▶ _YOUR OBJECTIVE_
Quote every one of the entries below word for word.

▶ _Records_
^^^^^^^^^^^^^^^^

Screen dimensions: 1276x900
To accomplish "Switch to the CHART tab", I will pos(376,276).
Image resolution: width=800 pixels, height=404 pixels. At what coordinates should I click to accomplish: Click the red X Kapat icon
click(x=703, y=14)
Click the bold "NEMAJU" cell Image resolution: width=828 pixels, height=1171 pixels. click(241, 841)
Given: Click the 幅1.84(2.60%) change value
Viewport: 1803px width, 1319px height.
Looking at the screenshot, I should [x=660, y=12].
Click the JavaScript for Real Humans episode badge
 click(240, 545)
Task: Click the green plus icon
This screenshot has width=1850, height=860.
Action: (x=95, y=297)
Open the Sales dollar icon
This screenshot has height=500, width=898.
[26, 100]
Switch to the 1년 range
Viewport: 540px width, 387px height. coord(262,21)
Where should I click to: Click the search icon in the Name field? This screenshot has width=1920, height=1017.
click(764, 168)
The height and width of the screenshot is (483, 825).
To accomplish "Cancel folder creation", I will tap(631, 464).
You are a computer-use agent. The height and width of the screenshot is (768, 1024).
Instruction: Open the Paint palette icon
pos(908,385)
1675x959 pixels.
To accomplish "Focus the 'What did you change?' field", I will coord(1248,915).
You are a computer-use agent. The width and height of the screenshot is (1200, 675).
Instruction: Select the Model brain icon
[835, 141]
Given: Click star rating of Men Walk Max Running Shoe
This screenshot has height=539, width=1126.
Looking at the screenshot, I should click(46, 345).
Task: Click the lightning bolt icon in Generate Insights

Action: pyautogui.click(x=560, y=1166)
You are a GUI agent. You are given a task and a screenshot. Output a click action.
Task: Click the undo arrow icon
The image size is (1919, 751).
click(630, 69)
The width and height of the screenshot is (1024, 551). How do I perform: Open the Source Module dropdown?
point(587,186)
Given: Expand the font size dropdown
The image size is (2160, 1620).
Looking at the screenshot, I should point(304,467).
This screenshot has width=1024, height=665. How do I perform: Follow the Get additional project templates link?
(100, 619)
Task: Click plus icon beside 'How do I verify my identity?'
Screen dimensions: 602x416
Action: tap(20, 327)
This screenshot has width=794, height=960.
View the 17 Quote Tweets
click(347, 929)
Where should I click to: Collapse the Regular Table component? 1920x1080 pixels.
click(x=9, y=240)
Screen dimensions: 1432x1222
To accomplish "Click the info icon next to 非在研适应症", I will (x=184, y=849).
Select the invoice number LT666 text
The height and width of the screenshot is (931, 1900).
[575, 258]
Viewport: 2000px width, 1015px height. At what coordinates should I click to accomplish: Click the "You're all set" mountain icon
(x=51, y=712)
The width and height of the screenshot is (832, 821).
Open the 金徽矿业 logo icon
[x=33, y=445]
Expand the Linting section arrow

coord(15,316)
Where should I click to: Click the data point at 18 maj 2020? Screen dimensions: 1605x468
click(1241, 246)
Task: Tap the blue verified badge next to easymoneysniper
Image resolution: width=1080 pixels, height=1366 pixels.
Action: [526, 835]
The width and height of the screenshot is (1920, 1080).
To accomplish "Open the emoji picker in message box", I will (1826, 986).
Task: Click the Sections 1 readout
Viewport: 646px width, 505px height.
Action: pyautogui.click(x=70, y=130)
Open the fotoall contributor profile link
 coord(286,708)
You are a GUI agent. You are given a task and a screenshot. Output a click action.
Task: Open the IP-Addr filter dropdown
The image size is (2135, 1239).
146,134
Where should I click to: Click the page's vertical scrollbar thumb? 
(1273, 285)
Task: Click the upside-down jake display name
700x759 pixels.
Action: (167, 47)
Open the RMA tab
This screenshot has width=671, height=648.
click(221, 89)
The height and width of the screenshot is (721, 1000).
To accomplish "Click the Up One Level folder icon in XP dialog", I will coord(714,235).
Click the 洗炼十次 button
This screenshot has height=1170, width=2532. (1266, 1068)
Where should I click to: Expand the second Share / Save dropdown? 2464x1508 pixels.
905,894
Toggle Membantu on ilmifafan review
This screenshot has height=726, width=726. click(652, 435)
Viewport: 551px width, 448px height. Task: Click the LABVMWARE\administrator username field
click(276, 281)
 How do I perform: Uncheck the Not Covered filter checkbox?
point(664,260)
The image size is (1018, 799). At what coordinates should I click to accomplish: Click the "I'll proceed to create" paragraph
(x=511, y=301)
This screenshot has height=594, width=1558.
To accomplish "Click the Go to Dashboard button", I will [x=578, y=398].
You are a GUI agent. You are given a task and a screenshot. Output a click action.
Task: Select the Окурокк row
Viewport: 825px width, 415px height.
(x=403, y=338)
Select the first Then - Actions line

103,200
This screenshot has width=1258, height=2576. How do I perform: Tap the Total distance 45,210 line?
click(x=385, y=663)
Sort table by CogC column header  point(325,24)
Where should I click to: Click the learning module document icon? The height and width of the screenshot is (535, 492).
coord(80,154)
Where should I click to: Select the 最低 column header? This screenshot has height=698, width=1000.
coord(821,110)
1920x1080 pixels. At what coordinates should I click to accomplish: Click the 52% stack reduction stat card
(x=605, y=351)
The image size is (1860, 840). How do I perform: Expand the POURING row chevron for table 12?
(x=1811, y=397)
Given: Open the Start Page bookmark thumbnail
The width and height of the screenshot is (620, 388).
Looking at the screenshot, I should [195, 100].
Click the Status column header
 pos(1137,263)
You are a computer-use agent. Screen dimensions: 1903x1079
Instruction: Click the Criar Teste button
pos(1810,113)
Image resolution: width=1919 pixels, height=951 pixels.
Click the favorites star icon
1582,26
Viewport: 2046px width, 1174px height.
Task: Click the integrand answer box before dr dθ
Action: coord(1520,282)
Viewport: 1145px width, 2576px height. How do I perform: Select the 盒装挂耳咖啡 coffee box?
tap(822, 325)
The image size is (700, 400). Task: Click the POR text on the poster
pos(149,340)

^^^^^^^^^^^^^^^^

▶ _THE ANSWER_
Screen dimensions: 1276x900
To accomplish "Switch to the CHART tab", I will pos(376,276).
Image resolution: width=800 pixels, height=404 pixels. At what coordinates should I click to accomplish: Click the red X Kapat icon
click(x=703, y=14)
Click the bold "NEMAJU" cell Image resolution: width=828 pixels, height=1171 pixels. click(241, 841)
Given: Click the 幅1.84(2.60%) change value
Viewport: 1803px width, 1319px height.
Looking at the screenshot, I should [x=660, y=12].
Click the JavaScript for Real Humans episode badge
 click(240, 545)
Task: Click the green plus icon
This screenshot has width=1850, height=860.
Action: (x=95, y=297)
Open the Sales dollar icon
This screenshot has height=500, width=898.
[26, 100]
Switch to the 1년 range
Viewport: 540px width, 387px height. coord(262,21)
Where should I click to: Click the search icon in the Name field? This screenshot has width=1920, height=1017.
click(764, 168)
The height and width of the screenshot is (483, 825).
To accomplish "Cancel folder creation", I will tap(631, 464).
You are a computer-use agent. The height and width of the screenshot is (768, 1024).
Instruction: Open the Paint palette icon
pos(908,385)
1675x959 pixels.
To accomplish "Focus the 'What did you change?' field", I will coord(1248,915).
You are a computer-use agent. The width and height of the screenshot is (1200, 675).
Instruction: Select the Model brain icon
[835, 141]
Given: Click star rating of Men Walk Max Running Shoe
This screenshot has height=539, width=1126.
Looking at the screenshot, I should click(46, 345).
Task: Click the lightning bolt icon in Generate Insights

Action: pyautogui.click(x=560, y=1166)
You are a GUI agent. You are given a task and a screenshot. Output a click action.
Task: Click the undo arrow icon
The image size is (1919, 751).
click(630, 69)
The width and height of the screenshot is (1024, 551). How do I perform: Open the Source Module dropdown?
point(587,186)
Given: Expand the font size dropdown
The image size is (2160, 1620).
Looking at the screenshot, I should point(304,467).
This screenshot has width=1024, height=665. How do I perform: Follow the Get additional project templates link?
(100, 619)
Task: Click plus icon beside 'How do I verify my identity?'
Screen dimensions: 602x416
Action: tap(20, 327)
This screenshot has width=794, height=960.
View the 17 Quote Tweets
click(347, 929)
Where should I click to: Collapse the Regular Table component? 1920x1080 pixels.
click(x=9, y=240)
Screen dimensions: 1432x1222
To accomplish "Click the info icon next to 非在研适应症", I will (x=184, y=849).
Select the invoice number LT666 text
The height and width of the screenshot is (931, 1900).
[575, 258]
Viewport: 2000px width, 1015px height. At what coordinates should I click to accomplish: Click the "You're all set" mountain icon
(x=51, y=712)
The width and height of the screenshot is (832, 821).
Open the 金徽矿业 logo icon
[x=33, y=445]
Expand the Linting section arrow

coord(15,316)
Where should I click to: Click the data point at 18 maj 2020? Screen dimensions: 1605x468
click(1241, 246)
Task: Tap the blue verified badge next to easymoneysniper
Image resolution: width=1080 pixels, height=1366 pixels.
Action: [526, 835]
The width and height of the screenshot is (1920, 1080).
To accomplish "Open the emoji picker in message box", I will (1826, 986).
Task: Click the Sections 1 readout
Viewport: 646px width, 505px height.
Action: pyautogui.click(x=70, y=130)
Open the fotoall contributor profile link
 coord(286,708)
You are a GUI agent. You are given a task and a screenshot. Output a click action.
Task: Open the IP-Addr filter dropdown
The image size is (2135, 1239).
146,134
Where should I click to: Click the page's vertical scrollbar thumb? 
(1273, 285)
Task: Click the upside-down jake display name
700x759 pixels.
Action: (167, 47)
Open the RMA tab
This screenshot has width=671, height=648.
click(221, 89)
The height and width of the screenshot is (721, 1000).
To accomplish "Click the Up One Level folder icon in XP dialog", I will coord(714,235).
Click the 洗炼十次 button
This screenshot has height=1170, width=2532. (1266, 1068)
Where should I click to: Expand the second Share / Save dropdown? 2464x1508 pixels.
905,894
Toggle Membantu on ilmifafan review
This screenshot has height=726, width=726. click(652, 435)
Viewport: 551px width, 448px height. Task: Click the LABVMWARE\administrator username field
click(276, 281)
 How do I perform: Uncheck the Not Covered filter checkbox?
point(664,260)
The image size is (1018, 799). At what coordinates should I click to accomplish: Click the "I'll proceed to create" paragraph
(x=511, y=301)
This screenshot has height=594, width=1558.
To accomplish "Click the Go to Dashboard button", I will [x=578, y=398].
You are a GUI agent. You are given a task and a screenshot. Output a click action.
Task: Select the Окурокк row
Viewport: 825px width, 415px height.
(x=403, y=338)
Select the first Then - Actions line

103,200
This screenshot has width=1258, height=2576. How do I perform: Tap the Total distance 45,210 line?
click(x=385, y=663)
Sort table by CogC column header  point(325,24)
Where should I click to: Click the learning module document icon? The height and width of the screenshot is (535, 492).
coord(80,154)
Where should I click to: Select the 最低 column header? This screenshot has height=698, width=1000.
coord(821,110)
1920x1080 pixels. At what coordinates should I click to accomplish: Click the 52% stack reduction stat card
(x=605, y=351)
The image size is (1860, 840). How do I perform: Expand the POURING row chevron for table 12?
(x=1811, y=397)
Given: Open the Start Page bookmark thumbnail
The width and height of the screenshot is (620, 388).
Looking at the screenshot, I should [195, 100].
Click the Status column header
 pos(1137,263)
You are a computer-use agent. Screen dimensions: 1903x1079
Instruction: Click the Criar Teste button
pos(1810,113)
Image resolution: width=1919 pixels, height=951 pixels.
Click the favorites star icon
1582,26
Viewport: 2046px width, 1174px height.
Task: Click the integrand answer box before dr dθ
Action: coord(1520,282)
Viewport: 1145px width, 2576px height. How do I perform: Select the 盒装挂耳咖啡 coffee box?
tap(822, 325)
The image size is (700, 400). Task: Click the POR text on the poster
pos(149,340)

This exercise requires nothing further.